» THE TASK
Copy every line of the data that contains the string "agent".

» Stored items
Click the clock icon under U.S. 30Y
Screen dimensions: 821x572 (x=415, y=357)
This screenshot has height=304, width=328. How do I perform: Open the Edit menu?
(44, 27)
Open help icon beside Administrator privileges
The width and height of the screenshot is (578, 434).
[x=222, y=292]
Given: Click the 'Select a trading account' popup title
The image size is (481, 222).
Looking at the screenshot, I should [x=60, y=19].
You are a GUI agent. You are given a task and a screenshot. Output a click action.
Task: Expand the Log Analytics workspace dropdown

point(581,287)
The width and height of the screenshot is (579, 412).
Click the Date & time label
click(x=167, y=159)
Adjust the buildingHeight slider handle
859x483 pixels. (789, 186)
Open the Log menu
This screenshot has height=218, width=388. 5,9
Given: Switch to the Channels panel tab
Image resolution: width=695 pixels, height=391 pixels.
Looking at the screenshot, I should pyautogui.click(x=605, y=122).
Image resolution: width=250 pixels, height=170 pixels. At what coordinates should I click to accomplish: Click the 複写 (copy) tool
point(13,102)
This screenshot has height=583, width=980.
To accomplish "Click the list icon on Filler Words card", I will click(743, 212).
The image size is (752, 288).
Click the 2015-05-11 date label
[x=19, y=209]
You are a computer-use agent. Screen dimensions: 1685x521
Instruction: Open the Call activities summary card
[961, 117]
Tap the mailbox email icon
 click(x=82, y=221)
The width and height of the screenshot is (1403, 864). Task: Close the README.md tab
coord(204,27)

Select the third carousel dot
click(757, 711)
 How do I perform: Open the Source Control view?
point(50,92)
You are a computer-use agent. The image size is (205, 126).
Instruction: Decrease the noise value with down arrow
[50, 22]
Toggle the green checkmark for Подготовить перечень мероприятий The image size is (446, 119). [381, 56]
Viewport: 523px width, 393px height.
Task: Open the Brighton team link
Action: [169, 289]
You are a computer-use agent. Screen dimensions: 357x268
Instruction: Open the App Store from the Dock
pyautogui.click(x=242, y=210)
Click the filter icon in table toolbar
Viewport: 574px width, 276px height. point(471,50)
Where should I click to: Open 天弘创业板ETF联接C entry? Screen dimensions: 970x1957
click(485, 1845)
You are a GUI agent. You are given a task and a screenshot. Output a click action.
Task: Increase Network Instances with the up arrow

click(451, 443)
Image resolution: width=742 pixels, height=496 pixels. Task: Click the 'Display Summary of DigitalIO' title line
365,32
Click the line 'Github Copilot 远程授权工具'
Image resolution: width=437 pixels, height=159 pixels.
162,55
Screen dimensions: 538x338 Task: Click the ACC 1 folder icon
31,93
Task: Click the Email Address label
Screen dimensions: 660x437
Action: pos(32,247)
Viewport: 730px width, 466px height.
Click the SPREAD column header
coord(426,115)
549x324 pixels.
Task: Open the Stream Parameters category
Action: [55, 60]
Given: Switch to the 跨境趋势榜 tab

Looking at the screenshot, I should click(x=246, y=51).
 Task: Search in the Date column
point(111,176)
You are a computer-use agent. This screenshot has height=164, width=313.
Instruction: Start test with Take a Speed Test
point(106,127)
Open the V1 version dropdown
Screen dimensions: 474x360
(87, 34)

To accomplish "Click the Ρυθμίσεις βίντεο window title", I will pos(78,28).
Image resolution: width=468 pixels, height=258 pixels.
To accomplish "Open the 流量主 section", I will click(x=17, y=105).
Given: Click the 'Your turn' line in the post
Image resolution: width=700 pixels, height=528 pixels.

» TASK RESULT
You are a GUI agent. You are given a task and a screenshot. Output a click action.
You are a computer-use agent. Screen dimensions: 1685x521
You are a computer-use agent. The image size is (205, 126).
You are a computer-use agent. Screen dimensions: 357x268
You are a GUI agent. You are given a task and a screenshot. Output a click action.
You are a computer-use agent. This screenshot has height=164, width=313.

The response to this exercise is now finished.